[Lines taken from a collection]
———

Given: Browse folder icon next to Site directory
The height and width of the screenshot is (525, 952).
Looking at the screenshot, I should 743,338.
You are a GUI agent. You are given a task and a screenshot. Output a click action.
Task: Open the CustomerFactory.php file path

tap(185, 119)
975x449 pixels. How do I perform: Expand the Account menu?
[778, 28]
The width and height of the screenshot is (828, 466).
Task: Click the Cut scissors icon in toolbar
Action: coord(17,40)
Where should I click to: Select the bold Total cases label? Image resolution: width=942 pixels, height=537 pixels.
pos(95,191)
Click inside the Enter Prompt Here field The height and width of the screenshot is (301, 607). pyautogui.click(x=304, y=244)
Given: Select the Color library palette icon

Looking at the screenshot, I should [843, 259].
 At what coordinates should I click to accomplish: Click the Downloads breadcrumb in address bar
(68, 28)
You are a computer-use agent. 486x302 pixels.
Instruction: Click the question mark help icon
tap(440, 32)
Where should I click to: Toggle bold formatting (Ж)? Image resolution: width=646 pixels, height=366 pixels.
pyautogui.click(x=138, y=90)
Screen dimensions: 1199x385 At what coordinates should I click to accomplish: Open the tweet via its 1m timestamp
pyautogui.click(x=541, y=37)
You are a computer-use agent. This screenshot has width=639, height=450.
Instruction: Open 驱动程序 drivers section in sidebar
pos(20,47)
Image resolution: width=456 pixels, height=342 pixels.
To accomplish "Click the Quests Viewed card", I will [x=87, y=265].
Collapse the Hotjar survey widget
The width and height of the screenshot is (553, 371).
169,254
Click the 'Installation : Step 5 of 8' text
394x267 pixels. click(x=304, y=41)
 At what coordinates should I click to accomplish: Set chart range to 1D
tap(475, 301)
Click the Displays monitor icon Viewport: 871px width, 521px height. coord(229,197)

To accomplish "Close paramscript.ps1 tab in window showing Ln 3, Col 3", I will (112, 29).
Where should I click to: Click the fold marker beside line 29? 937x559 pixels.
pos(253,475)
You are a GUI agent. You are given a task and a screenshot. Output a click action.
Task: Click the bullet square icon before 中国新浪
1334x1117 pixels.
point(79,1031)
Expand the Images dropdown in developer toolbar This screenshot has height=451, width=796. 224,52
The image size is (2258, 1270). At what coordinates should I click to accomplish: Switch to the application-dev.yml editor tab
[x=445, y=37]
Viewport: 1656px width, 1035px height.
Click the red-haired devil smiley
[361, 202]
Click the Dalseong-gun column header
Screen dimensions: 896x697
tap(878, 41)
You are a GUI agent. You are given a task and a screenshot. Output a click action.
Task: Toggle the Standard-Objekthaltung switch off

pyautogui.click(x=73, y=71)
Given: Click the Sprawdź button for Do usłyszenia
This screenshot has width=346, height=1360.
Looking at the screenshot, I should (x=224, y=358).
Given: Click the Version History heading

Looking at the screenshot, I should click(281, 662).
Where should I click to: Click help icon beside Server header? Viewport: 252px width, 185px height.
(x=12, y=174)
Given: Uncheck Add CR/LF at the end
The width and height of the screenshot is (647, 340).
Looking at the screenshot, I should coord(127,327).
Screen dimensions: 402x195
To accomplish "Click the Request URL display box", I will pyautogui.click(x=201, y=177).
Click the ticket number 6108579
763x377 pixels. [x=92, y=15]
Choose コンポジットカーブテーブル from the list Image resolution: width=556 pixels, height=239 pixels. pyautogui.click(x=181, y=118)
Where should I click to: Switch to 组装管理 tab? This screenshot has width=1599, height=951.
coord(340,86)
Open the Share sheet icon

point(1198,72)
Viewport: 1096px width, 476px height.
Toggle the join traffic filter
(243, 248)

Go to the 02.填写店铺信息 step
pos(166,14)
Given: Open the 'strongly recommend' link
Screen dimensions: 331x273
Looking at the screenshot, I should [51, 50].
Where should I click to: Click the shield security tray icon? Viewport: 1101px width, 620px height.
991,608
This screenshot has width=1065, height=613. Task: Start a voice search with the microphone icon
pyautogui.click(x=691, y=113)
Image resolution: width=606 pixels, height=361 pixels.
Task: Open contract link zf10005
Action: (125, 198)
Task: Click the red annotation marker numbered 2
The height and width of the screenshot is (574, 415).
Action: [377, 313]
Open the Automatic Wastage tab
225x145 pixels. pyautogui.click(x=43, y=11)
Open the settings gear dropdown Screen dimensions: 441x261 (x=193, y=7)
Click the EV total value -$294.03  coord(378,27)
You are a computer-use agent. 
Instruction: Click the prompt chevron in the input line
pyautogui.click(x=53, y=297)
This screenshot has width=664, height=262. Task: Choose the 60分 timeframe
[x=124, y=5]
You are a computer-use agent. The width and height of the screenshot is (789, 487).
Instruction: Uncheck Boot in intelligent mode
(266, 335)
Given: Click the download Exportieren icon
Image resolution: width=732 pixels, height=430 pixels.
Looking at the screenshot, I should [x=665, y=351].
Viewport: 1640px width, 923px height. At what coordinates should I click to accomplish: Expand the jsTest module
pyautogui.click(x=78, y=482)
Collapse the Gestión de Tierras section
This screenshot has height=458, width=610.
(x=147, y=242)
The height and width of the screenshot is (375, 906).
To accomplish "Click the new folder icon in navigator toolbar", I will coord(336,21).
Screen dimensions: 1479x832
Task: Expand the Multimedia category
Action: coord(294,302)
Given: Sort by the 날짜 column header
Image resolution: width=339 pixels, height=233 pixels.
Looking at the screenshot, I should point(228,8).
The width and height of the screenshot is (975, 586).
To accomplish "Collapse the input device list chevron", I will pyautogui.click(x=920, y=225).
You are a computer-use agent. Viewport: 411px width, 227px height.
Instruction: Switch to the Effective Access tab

———

Given task
Copy out all of the lines above without changing anything.

Written reply
Given: Browse folder icon next to Site directory
The height and width of the screenshot is (525, 952).
Looking at the screenshot, I should 743,338.
You are a GUI agent. You are given a task and a screenshot. Output a click action.
Task: Open the CustomerFactory.php file path

tap(185, 119)
975x449 pixels. How do I perform: Expand the Account menu?
[778, 28]
The width and height of the screenshot is (828, 466).
Task: Click the Cut scissors icon in toolbar
Action: coord(17,40)
Where should I click to: Select the bold Total cases label? Image resolution: width=942 pixels, height=537 pixels.
pos(95,191)
Click inside the Enter Prompt Here field The height and width of the screenshot is (301, 607). pyautogui.click(x=304, y=244)
Given: Select the Color library palette icon

Looking at the screenshot, I should [843, 259].
 At what coordinates should I click to accomplish: Click the Downloads breadcrumb in address bar
(68, 28)
You are a computer-use agent. 486x302 pixels.
Instruction: Click the question mark help icon
tap(440, 32)
Where should I click to: Toggle bold formatting (Ж)? Image resolution: width=646 pixels, height=366 pixels.
pyautogui.click(x=138, y=90)
Screen dimensions: 1199x385 At what coordinates should I click to accomplish: Open the tweet via its 1m timestamp
pyautogui.click(x=541, y=37)
You are a computer-use agent. This screenshot has width=639, height=450.
Instruction: Open 驱动程序 drivers section in sidebar
pos(20,47)
Image resolution: width=456 pixels, height=342 pixels.
To accomplish "Click the Quests Viewed card", I will [x=87, y=265].
Collapse the Hotjar survey widget
The width and height of the screenshot is (553, 371).
169,254
Click the 'Installation : Step 5 of 8' text
394x267 pixels. click(x=304, y=41)
 At what coordinates should I click to accomplish: Set chart range to 1D
tap(475, 301)
Click the Displays monitor icon Viewport: 871px width, 521px height. coord(229,197)

To accomplish "Close paramscript.ps1 tab in window showing Ln 3, Col 3", I will (112, 29).
Where should I click to: Click the fold marker beside line 29? 937x559 pixels.
pos(253,475)
You are a GUI agent. You are given a task and a screenshot. Output a click action.
Task: Click the bullet square icon before 中国新浪
1334x1117 pixels.
point(79,1031)
Expand the Images dropdown in developer toolbar This screenshot has height=451, width=796. 224,52
The image size is (2258, 1270). At what coordinates should I click to accomplish: Switch to the application-dev.yml editor tab
[x=445, y=37]
Viewport: 1656px width, 1035px height.
Click the red-haired devil smiley
[361, 202]
Click the Dalseong-gun column header
Screen dimensions: 896x697
tap(878, 41)
You are a GUI agent. You are given a task and a screenshot. Output a click action.
Task: Toggle the Standard-Objekthaltung switch off

pyautogui.click(x=73, y=71)
Given: Click the Sprawdź button for Do usłyszenia
This screenshot has width=346, height=1360.
Looking at the screenshot, I should (x=224, y=358).
Given: Click the Version History heading

Looking at the screenshot, I should click(281, 662).
Where should I click to: Click help icon beside Server header? Viewport: 252px width, 185px height.
(x=12, y=174)
Given: Uncheck Add CR/LF at the end
The width and height of the screenshot is (647, 340).
Looking at the screenshot, I should coord(127,327).
Screen dimensions: 402x195
To accomplish "Click the Request URL display box", I will pyautogui.click(x=201, y=177).
Click the ticket number 6108579
763x377 pixels. [x=92, y=15]
Choose コンポジットカーブテーブル from the list Image resolution: width=556 pixels, height=239 pixels. pyautogui.click(x=181, y=118)
Where should I click to: Switch to 组装管理 tab? This screenshot has width=1599, height=951.
coord(340,86)
Open the Share sheet icon

point(1198,72)
Viewport: 1096px width, 476px height.
Toggle the join traffic filter
(243, 248)

Go to the 02.填写店铺信息 step
pos(166,14)
Given: Open the 'strongly recommend' link
Screen dimensions: 331x273
Looking at the screenshot, I should [51, 50].
Where should I click to: Click the shield security tray icon? Viewport: 1101px width, 620px height.
991,608
This screenshot has width=1065, height=613. Task: Start a voice search with the microphone icon
pyautogui.click(x=691, y=113)
Image resolution: width=606 pixels, height=361 pixels.
Task: Open contract link zf10005
Action: (125, 198)
Task: Click the red annotation marker numbered 2
The height and width of the screenshot is (574, 415).
Action: [377, 313]
Open the Automatic Wastage tab
225x145 pixels. pyautogui.click(x=43, y=11)
Open the settings gear dropdown Screen dimensions: 441x261 (x=193, y=7)
Click the EV total value -$294.03  coord(378,27)
You are a computer-use agent. 
Instruction: Click the prompt chevron in the input line
pyautogui.click(x=53, y=297)
This screenshot has width=664, height=262. Task: Choose the 60分 timeframe
[x=124, y=5]
You are a computer-use agent. The width and height of the screenshot is (789, 487).
Instruction: Uncheck Boot in intelligent mode
(266, 335)
Given: Click the download Exportieren icon
Image resolution: width=732 pixels, height=430 pixels.
Looking at the screenshot, I should [x=665, y=351].
Viewport: 1640px width, 923px height. At what coordinates should I click to accomplish: Expand the jsTest module
pyautogui.click(x=78, y=482)
Collapse the Gestión de Tierras section
This screenshot has height=458, width=610.
(x=147, y=242)
The height and width of the screenshot is (375, 906).
To accomplish "Click the new folder icon in navigator toolbar", I will coord(336,21).
Screen dimensions: 1479x832
Task: Expand the Multimedia category
Action: coord(294,302)
Given: Sort by the 날짜 column header
Image resolution: width=339 pixels, height=233 pixels.
Looking at the screenshot, I should point(228,8).
The width and height of the screenshot is (975, 586).
To accomplish "Collapse the input device list chevron", I will pyautogui.click(x=920, y=225).
You are a computer-use agent. Viewport: 411px width, 227px height.
Instruction: Switch to the Effective Access tab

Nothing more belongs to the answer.